### Written tasks
A) Copy the part of the forum post about converting a text file to JSON that opens with the words containing "import gspread" and closes with "index_col = False))".
B) In the forum post about converting a text file to JSON, what value is given as the full name of the font?
C) Carry on the forum post about converting columned text to JSON, starting after the last line shown.

### Passage provided

'''

Home > Mobile >  Python: How to convert text with columns to JSON file
Python: How to convert text with columns to JSON file

Time:07-21

I have problem with converting my text file to JSON file. The text file looks like in the example below:

Assets/HighroadEngine/MMTools/Achievements/Fonts/orange kid.ttf:Family:              Orange Kid
Assets/HighroadEngine/MMTools/Achievements/Fonts/orange kid.ttf:Subfamily:           Regular
Assets/HighroadEngine/MMTools/Achievements/Fonts/orange kid.ttf:Full name:           OrangeKid-Regular
Assets/HighroadEngine/MMTools/Achievements/Fonts/orange kid.ttf:PostScript name:     OrangeKid-Regular
Assets/HighroadEngine/MMTools/Achievements/Fonts/orange kid.ttf:Preferred family:    Orange Kid
Assets/HighroadEngine/MMTools/Achievements/Fonts/orange kid.ttf:Preferred subfamily: Regular
Assets/HighroadEngine/MMTools/Achievements/Fonts/orange kid.ttf:Mac font menu name:  OrangeKid-Regular
Assets/HighroadEngine/MMTools/Achievements/Fonts/orange kid.ttf:Version:             OTF 4.000;PS 001.001;Core 1.0.29
Assets/HighroadEngine/MMTools/Achievements/Fonts/orange kid.ttf:Unique ID:           4.000;LARA;OrangeKid-Regular

I was trying this script:

import gspread
import os
from googleapiclient.discovery import build
from googleapiclient.http import MediaFileUpload


import csv
import json
import pandas as pd
from pathlib import Path
#csv_file = pd.DataFrame(pd.read_csv("/users/krzysztofpaszta/CSVtoGD/build-a-bridge.csv", sep = ",", header = 0, index_col = False))
#csv_file.to_json("/users/krzysztofpaszta/CSVtoGD/build-a-bridge.json", orient = "records", date_format = "epoch", double_precision = 10, force_ascii = True, date_unit = "ms", default_handler = None)

'''

### Data section
'''

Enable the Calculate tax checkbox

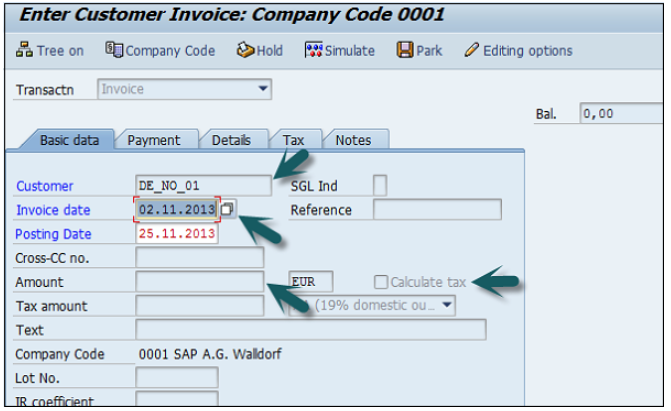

'''

### Responses to the tasks
A)
import gspread
import os
from googleapiclient.discovery import build
from googleapiclient.http import MediaFileUpload


import csv
import json
import pandas as pd
from pathlib import Path
#csv_file = pd.DataFrame(pd.read_csv("/users/krzysztofpaszta/CSVtoGD/build-a-bridge.csv", sep = ",", header = 0, index_col = False))

B) OrangeKid-Regular

C)
#Odczyt pliku CSV
def read_CSV(file, json_file):
    csv_rows = []
    with open(file) as csvfile:
        reader = csv.DictReader(csvfile)
        field = reader.fieldnames
        for row in reader:
            csv_rows.extend([{field[i]:row[field[i]] for i in range(len(field))}])
        convert_write_json(csv_rows, json_file) #definicja funkcji ponizej

#Zamiana CSV na JSON
def convert_write_json(data, json_file):
    with open(json_file, "w") as f:
        f.write(json.dumps(data, sort_keys=False, indent=4, separators=(',', ': '))) 
        f.write(json.dumps(data))

#pętla w folderze
pliki = "/users/user/CSVtoGD/"

files = Path(pliki).glob('*.csv') 

for f in files:
    read_CSV(f, str(f.with_suffix('.json')))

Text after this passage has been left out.